“Le due recenti operazioni messe a segno dalla Guardia di Finanza contro il caporalato – l’ultima ieri, focalizzata nell’area di Borello e Bora – hanno inferto un duro colpo al criminoso sistema di sfruttamento attuato sulla pelle dei lavoratori stranieri, mostrandoci con piena evidenza come questa odiosa pratica sia purtroppo diffusa anche nella nostra realtà.
E’ con sincera gratitudine, quindi, che esprimo le mie congratulazioni al Comando provinciale delle Fiamme Gialle, diretto dal Colonnello Alessandro Mazziotti, per l’importante risultato raggiunto; e trovo confortante che, grazie alla nuova legge contro lo sfruttamento del lavoro in agricoltura, approvata nell’ottobre scorso e di cui è stato relatore in Commissione Affari Costituzionali l’onorevole cesenate Enzo Lattuca, siano oggi a disposizione misure più severe ed efficaci per contrastare questa nuova forma di schiavismo: reclusione da uno a sei anni per l’intermediario e per il datore di lavoro che sfruttino i lavoratori, aumento della pena da cinque a otto anni se i fatti sono commessi mediante violenza e minaccia; multe da 500 a 1000 euro per ogni lavoratore reclutato, confisca come per i reati di mafia e l’utilizzo dei proventi delle confische per indennizzo alle vittime. Ma non basta.
Quando si deve curare una malattia, è basilare non solo conoscerne i sintomi, ma anche agire su tutte le cause. E allo stesso modo – ne sono convinto – occorre procedere per debellare questo terribile fenomeno.

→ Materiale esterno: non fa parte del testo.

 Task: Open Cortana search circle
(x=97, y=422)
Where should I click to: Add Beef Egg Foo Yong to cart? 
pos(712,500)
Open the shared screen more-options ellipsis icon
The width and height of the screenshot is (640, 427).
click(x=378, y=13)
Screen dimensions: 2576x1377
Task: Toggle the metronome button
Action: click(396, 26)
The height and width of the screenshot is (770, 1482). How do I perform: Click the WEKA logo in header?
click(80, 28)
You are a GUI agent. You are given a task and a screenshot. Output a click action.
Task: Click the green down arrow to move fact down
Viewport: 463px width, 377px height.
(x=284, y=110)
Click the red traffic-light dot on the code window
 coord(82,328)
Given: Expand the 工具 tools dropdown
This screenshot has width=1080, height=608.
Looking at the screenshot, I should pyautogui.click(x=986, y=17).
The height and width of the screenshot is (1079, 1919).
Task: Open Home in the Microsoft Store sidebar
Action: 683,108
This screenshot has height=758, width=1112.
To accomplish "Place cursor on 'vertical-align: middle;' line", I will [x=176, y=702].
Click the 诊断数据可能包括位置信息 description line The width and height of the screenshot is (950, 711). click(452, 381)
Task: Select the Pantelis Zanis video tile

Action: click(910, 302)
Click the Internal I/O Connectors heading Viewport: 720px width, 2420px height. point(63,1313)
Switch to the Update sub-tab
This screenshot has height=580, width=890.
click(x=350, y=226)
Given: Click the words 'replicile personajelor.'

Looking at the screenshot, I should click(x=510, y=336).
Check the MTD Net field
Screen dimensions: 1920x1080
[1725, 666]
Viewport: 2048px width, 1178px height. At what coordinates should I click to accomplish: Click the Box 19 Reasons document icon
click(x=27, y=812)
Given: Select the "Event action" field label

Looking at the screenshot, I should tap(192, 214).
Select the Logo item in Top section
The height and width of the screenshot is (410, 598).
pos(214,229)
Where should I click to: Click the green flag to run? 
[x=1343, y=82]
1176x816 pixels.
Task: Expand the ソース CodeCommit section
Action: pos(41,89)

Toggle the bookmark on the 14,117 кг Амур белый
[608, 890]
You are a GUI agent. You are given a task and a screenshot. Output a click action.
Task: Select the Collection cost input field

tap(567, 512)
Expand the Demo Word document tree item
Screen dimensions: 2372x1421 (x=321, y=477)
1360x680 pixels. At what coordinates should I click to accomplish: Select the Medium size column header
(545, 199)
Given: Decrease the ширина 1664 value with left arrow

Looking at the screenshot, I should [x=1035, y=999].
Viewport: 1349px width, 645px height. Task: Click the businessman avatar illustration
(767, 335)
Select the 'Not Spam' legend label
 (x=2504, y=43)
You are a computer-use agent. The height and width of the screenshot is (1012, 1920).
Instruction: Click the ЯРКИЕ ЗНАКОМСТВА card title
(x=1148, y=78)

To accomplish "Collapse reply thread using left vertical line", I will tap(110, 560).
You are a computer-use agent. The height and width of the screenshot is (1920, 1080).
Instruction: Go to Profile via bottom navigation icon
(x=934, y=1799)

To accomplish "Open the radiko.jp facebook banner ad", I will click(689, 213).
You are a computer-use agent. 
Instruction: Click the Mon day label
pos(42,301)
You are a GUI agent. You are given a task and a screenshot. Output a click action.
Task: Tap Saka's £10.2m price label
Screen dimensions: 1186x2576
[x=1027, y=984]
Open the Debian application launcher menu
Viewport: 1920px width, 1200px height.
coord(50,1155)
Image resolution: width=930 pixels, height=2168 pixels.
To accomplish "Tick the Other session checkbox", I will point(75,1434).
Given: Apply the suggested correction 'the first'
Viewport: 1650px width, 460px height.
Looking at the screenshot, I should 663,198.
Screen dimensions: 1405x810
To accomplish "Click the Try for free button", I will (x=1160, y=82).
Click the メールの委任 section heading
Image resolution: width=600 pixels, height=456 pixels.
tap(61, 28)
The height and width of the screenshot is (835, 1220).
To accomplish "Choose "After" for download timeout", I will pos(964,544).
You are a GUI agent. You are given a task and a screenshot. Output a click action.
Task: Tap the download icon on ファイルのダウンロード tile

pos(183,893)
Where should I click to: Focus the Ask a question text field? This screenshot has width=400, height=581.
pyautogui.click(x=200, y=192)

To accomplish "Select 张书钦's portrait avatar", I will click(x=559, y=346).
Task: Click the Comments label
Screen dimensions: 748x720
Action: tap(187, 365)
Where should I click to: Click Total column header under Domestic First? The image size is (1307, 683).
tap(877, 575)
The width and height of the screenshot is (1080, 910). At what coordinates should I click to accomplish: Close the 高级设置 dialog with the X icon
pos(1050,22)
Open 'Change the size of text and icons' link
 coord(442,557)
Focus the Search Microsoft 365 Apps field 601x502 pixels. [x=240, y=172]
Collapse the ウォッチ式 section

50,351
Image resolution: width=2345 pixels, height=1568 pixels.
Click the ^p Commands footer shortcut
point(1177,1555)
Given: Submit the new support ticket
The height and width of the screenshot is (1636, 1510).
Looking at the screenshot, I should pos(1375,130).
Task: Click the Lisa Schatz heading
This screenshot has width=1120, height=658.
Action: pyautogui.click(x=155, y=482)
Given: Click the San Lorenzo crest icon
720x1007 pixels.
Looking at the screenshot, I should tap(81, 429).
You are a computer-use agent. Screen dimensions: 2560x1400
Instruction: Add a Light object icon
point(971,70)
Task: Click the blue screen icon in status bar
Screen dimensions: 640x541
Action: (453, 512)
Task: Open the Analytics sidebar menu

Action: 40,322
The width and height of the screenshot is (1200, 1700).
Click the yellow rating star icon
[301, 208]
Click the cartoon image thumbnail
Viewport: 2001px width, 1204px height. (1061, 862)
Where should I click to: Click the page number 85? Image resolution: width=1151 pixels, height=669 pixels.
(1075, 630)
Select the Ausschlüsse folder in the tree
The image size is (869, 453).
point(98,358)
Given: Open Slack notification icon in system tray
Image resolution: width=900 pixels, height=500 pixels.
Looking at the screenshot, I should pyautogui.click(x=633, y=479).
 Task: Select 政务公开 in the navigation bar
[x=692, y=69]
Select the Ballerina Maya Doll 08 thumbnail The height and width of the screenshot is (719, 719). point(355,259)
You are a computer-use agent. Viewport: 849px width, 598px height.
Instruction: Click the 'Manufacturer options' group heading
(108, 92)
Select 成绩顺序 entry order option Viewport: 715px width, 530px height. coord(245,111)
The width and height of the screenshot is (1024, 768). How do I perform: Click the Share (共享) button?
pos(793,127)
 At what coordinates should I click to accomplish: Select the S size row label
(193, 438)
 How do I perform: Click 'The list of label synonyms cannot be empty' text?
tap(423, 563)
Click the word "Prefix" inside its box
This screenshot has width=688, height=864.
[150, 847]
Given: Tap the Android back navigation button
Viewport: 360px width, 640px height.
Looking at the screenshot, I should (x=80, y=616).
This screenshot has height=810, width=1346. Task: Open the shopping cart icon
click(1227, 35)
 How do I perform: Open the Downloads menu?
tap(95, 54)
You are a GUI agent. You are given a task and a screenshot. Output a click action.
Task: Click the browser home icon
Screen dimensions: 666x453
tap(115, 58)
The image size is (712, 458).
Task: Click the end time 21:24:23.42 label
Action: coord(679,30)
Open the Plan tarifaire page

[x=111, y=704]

Per questo trovo particolarmente significative le considerazioni espresse oggi da Cgil Cisl e Uil che da tempo denunciavano il fenomeno e che oggi, di fronte a quella che si configura come una vera e propria organizzazione di notevoli proporzioni, si interrogano sul ruolo delle imprese utilizzatrici.
La penso come loro: un detto diffuso nelle nostre campagne recita ‘un fosso si fa con due rive’. E’ dunque necessario pretendere da tutte le imprese del settore una maggiore attenzione e consapevolezza sulle pratiche adottate quando si rivolgono a terzi per l’arruolamento della manodopera. Un’attenzione necessaria per stabilire una netta demarcazione fra chi crede nel rispetto delle regole, nei diritti garantiti a tutti e nella dignità del lavoro e chi considera i lavoratori alla stregua di merci e non esita a sfruttarli.”